Background information
- Born: 1945 Casablanca, French protectorate in Morocco
- Origin: Morocco
- Died: 23 October 1996 (aged 51) Rabat, Morocco
- Genres: Moroccan music, Opera
- Occupations: Singer, actor, musician
- Instrument: Oud
- Years active: 1963–1996
- Label: Polydor Records
- Website: www.mohamedelhayani.com

= Mohamed El Hayani =

Moroccan singer and actor

Mohamed El Hayani (محمد الحياني) (1945-1996) was a Moroccan singer, actor and musician (vocalist) specialized in the so-called Moroccan modern music.

==Early life==
El Hayani was born in Casablanca, Morocco in 1945. He spent his childhood in the neighborhood of Derb Sultan before moving to Agdal in Rabat, where he lived with his older sister Fatna, who was his first supporter. She was the one who helped him enroll at the National Conservatory of Music as soon as he discovered his passion for singing, a passion that emerged from his earliest childhood, leading him to abandon his studies at the primary level. At the Conservatory, El Hayyani was taught by experienced artists such as the composer Abdelkader Rachdi, who was very impressed by his voice.

in the late 1960, El Hayani recorded his first song "Ya Oulidi" (my little son), before bewitching audiences through "Rahila" (female traveler), a mythic song composed by the late Abdessalam Amer and still as strongly present in Moroccan repertoire of music.
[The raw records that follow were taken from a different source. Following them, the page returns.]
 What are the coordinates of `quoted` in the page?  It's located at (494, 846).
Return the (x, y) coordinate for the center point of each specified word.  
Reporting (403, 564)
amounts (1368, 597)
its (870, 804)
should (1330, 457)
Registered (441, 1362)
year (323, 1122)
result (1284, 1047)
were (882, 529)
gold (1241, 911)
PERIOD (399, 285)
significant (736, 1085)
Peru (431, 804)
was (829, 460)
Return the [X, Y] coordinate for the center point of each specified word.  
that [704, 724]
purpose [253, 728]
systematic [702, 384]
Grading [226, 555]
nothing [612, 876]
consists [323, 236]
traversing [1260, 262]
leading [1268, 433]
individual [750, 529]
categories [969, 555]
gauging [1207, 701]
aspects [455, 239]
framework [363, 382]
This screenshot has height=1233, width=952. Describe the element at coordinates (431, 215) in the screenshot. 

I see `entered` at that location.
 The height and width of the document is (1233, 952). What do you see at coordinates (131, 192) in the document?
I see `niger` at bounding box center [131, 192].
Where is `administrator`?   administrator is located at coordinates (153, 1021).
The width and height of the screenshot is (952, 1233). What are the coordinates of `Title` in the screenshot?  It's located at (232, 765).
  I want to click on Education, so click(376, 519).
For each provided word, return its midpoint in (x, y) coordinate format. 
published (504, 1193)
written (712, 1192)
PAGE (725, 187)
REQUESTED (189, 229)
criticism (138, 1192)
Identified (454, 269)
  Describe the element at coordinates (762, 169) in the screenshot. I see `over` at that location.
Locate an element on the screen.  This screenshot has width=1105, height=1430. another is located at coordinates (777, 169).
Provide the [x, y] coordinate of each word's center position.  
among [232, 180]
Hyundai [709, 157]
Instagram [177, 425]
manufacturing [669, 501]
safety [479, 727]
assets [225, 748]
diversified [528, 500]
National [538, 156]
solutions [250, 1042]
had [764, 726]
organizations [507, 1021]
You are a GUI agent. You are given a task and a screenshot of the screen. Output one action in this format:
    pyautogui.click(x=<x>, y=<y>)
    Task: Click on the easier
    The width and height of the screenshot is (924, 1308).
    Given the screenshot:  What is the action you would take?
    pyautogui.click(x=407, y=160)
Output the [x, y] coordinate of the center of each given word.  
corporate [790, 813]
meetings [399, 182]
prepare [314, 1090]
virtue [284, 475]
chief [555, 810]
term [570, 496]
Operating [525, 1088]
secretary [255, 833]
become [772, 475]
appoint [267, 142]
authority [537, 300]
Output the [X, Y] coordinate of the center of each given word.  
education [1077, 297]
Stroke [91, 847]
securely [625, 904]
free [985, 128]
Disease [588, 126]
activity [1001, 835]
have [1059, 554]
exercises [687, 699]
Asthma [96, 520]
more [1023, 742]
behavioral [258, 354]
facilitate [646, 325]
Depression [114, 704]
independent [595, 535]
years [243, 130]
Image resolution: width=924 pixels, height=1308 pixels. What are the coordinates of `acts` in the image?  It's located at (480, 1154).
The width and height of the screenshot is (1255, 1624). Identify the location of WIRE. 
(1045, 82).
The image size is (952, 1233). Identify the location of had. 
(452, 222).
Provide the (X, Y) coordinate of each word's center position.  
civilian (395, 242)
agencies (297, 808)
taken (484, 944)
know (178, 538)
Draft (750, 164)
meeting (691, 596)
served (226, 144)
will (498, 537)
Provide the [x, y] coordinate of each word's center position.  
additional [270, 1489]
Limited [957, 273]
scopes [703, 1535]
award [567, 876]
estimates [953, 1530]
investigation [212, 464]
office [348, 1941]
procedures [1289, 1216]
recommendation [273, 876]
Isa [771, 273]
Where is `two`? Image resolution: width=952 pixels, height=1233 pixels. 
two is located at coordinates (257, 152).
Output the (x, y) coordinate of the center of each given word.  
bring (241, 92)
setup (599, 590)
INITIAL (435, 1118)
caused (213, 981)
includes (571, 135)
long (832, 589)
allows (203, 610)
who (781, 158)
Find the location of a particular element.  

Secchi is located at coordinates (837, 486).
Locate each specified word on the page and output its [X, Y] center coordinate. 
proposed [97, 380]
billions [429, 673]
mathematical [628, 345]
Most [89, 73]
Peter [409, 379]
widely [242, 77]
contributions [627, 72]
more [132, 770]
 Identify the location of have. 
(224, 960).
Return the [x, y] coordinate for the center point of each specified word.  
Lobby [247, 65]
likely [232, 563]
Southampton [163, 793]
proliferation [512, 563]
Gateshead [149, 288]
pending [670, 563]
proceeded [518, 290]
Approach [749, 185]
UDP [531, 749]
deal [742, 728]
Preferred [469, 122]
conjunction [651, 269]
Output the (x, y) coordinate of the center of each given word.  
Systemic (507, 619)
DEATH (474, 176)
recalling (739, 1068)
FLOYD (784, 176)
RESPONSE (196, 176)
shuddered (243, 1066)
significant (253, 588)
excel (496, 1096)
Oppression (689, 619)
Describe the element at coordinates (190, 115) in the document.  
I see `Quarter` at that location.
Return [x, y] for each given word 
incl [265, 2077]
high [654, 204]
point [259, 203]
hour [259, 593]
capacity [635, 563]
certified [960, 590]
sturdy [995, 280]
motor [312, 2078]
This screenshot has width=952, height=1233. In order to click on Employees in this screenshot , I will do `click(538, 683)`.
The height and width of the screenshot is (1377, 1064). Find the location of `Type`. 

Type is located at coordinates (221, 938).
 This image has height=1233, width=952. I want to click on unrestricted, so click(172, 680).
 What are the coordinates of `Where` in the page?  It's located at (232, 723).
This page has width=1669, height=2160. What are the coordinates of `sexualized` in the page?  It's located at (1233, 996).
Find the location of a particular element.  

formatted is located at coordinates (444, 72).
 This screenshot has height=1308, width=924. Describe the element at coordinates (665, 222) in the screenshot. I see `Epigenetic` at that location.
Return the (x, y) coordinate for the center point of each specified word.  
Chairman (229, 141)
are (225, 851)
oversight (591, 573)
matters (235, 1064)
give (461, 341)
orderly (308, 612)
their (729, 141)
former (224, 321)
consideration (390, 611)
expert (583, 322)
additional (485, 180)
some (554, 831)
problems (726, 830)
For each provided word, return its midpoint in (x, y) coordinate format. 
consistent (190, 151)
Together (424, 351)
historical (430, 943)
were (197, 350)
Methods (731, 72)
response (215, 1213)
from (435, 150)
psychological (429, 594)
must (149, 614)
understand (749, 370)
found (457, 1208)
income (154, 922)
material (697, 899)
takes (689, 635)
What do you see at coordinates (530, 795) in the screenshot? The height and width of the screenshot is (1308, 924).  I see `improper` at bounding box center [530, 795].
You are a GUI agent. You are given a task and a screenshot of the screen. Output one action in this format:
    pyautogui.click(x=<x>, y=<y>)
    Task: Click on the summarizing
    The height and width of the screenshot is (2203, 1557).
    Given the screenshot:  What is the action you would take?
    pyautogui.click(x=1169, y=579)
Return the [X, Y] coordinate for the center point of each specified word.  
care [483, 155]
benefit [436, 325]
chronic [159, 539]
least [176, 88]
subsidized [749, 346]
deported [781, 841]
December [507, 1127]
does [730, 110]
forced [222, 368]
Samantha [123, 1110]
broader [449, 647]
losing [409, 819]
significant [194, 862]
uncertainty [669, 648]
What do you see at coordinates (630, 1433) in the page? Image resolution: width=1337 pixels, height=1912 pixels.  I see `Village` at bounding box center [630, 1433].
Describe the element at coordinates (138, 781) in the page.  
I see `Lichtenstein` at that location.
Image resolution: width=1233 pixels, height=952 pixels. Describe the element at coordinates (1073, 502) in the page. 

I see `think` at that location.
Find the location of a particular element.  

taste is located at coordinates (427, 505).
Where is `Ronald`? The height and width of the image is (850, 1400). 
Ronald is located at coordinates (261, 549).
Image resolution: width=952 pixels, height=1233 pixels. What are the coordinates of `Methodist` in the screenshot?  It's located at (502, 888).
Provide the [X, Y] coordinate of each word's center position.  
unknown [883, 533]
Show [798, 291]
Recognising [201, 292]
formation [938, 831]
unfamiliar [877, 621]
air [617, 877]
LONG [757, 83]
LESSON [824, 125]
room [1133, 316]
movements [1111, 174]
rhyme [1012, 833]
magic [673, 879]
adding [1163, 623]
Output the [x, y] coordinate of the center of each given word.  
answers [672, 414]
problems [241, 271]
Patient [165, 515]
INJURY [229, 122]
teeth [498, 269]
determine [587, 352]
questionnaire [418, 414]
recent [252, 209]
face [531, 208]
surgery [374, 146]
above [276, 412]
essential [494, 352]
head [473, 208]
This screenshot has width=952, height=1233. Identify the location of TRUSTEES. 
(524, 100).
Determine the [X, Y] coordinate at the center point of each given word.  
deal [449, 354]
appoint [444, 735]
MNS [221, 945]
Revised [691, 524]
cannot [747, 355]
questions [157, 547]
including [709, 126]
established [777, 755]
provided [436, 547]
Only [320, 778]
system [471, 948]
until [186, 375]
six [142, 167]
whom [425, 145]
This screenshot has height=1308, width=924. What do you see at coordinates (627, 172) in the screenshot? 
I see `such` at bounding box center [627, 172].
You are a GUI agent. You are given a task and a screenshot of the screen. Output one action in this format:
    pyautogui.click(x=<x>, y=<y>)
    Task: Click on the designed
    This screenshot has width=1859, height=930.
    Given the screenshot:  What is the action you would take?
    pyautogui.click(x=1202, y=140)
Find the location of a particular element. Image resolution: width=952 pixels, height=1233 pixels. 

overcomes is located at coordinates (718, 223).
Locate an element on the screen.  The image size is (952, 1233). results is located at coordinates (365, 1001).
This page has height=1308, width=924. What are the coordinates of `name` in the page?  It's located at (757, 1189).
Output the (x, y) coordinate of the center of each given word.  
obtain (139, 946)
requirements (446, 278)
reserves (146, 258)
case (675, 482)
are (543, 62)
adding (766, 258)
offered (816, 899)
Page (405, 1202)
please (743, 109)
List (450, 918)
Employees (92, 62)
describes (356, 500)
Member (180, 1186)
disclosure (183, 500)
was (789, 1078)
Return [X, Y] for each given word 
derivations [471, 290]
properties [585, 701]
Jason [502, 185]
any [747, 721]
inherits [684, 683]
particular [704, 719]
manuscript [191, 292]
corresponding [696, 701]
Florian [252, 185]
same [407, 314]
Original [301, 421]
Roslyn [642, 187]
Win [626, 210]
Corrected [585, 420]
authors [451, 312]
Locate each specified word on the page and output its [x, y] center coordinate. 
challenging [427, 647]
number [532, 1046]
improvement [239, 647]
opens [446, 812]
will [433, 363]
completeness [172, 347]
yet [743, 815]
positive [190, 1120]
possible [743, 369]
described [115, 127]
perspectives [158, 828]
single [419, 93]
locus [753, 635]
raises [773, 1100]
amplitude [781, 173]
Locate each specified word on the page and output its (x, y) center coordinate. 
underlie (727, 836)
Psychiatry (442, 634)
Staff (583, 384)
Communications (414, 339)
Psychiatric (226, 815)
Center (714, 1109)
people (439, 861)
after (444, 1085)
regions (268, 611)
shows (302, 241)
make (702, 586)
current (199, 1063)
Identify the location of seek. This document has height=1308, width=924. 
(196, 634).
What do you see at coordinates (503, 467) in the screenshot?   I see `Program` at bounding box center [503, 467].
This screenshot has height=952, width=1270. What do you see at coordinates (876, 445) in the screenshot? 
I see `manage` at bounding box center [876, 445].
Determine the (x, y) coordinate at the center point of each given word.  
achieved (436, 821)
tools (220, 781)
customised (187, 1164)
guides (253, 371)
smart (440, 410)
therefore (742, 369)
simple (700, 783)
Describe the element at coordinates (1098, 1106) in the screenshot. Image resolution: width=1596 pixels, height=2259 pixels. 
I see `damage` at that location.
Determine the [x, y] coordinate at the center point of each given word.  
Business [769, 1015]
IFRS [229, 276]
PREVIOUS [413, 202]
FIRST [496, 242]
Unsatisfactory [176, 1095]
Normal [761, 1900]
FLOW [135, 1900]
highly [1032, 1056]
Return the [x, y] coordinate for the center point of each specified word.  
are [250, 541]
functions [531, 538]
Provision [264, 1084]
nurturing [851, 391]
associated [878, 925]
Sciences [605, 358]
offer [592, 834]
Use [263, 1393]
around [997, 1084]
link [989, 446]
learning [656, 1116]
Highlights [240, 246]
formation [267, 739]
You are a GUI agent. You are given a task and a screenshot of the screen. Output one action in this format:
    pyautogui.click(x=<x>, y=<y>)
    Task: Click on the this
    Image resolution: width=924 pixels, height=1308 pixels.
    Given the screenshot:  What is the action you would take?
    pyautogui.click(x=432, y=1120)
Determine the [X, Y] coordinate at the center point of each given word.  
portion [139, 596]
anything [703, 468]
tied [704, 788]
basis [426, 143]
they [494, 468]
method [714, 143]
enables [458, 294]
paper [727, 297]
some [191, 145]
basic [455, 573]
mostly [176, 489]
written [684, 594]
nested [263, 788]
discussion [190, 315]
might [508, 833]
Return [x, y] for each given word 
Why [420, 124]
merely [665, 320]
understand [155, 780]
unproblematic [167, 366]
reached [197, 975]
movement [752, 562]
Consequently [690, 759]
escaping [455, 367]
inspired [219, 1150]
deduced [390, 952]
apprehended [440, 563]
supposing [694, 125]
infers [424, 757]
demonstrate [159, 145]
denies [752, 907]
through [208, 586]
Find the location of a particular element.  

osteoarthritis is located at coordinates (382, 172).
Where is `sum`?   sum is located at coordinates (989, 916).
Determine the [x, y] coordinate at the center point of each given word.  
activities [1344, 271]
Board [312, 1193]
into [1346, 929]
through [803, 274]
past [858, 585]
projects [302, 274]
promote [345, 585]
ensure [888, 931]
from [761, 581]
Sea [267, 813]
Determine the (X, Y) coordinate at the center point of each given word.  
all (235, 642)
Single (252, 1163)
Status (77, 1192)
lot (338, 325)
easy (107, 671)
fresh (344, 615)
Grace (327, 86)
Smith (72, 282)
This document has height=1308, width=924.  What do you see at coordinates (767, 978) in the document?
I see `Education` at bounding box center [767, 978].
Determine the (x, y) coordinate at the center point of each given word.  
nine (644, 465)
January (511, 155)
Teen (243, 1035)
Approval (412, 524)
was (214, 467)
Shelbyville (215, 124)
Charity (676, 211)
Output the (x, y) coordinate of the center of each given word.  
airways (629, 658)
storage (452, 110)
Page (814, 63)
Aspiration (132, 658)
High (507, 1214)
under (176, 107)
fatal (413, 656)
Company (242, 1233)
In 1982, El Hayani entered the cinema world starring alongside Hammadi Ammour and Habiba Medkouri in "Doumou3 Nadam" (tears of regret) directed by Hassan El Moufti. The film seduced a large audience.

El Hayani died October 23, 1996, at the age of 51. He left the Moroccan modern music scene as one of its pioneers.

==Discography==
During his career, Mohamed El Hayani recorded several songs notable in Morocco, including:
- Ya Sidi Ana 7or – يا سيدي أنا حر (Sir I am Free)
- Bard u skhun – بارد وسخون (Cold and Hot)
- Qtach Tghanni Ya qalbi – وقتاش تغني أ قلبي (When will you sing, my heart?)